* [AVAILABLE RECORDS]
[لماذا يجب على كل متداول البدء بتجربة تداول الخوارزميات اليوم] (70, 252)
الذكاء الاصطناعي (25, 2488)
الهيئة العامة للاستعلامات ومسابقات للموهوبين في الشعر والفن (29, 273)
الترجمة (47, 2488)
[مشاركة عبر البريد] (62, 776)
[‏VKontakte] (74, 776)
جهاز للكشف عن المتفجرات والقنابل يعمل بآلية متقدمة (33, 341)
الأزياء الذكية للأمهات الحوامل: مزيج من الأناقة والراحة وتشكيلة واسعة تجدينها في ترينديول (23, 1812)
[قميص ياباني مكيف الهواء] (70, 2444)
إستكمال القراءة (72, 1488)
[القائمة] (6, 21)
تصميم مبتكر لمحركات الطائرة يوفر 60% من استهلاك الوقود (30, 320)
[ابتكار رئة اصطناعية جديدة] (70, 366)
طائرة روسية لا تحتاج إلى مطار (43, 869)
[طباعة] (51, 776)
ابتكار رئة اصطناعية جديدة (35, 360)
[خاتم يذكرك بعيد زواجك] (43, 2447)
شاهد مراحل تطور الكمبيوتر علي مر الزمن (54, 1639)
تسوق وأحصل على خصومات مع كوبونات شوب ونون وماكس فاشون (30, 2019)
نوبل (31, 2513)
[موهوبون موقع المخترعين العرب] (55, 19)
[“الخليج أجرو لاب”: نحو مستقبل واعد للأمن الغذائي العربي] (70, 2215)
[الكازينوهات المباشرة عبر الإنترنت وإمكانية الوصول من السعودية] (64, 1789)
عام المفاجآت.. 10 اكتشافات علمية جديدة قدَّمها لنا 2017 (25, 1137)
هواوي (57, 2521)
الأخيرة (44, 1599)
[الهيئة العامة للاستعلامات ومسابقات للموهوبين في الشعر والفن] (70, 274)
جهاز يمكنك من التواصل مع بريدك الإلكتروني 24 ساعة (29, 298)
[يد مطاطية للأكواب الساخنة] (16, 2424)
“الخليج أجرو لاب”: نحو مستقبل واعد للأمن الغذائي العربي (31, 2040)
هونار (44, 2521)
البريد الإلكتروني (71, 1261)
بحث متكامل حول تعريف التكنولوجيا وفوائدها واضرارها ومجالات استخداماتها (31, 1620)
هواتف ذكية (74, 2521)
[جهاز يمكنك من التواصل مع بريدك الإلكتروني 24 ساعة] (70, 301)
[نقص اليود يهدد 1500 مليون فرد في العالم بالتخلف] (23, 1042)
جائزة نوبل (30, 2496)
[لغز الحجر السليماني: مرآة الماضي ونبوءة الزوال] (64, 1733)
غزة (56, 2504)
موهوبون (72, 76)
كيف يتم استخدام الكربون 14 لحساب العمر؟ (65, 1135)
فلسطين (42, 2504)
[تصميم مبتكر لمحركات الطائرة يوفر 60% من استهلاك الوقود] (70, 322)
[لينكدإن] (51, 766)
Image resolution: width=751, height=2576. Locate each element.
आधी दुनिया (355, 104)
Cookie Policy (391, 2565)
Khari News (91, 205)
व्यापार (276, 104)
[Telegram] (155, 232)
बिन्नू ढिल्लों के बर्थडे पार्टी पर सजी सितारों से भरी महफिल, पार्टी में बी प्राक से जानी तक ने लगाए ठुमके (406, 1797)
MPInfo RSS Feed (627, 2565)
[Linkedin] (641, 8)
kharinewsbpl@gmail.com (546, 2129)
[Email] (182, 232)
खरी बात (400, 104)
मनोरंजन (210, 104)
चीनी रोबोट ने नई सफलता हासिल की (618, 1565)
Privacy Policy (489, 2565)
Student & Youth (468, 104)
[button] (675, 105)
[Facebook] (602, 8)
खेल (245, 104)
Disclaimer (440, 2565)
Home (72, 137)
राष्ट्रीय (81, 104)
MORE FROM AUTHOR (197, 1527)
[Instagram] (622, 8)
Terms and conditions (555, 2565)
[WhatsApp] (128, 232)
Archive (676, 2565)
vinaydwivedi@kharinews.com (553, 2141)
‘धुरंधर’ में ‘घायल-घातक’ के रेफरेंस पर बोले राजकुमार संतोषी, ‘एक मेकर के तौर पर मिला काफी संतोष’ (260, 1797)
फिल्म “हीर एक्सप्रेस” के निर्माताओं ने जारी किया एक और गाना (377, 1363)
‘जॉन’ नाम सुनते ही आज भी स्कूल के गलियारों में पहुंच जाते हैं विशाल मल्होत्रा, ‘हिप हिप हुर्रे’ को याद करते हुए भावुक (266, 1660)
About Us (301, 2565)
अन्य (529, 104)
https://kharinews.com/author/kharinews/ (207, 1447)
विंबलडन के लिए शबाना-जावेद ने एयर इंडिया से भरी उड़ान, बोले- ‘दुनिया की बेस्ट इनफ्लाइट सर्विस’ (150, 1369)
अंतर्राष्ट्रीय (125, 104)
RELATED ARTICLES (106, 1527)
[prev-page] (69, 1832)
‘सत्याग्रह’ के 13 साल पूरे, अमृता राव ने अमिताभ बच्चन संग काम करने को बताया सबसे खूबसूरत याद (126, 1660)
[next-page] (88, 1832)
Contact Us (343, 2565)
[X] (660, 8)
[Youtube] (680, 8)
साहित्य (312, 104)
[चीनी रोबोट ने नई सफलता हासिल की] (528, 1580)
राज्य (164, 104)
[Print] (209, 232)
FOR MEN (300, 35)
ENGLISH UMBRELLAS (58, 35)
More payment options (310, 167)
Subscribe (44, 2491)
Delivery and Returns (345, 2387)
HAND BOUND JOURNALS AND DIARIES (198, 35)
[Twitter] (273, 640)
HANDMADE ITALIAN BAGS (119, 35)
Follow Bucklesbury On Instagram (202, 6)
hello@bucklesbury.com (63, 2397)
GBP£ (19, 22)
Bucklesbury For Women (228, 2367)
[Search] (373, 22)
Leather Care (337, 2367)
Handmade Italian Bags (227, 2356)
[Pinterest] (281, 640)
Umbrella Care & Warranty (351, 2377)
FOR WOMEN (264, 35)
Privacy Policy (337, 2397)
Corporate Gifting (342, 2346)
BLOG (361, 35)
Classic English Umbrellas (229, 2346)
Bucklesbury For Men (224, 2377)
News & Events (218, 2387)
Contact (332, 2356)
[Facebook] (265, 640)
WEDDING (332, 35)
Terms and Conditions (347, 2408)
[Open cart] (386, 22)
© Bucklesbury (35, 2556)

* [EXERCISE AIM]
If a line in the data above holds the string "Instagram", copy it.

* [COMPLETED EXERCISE]
[Instagram] (622, 8)
Follow Bucklesbury On Instagram (202, 6)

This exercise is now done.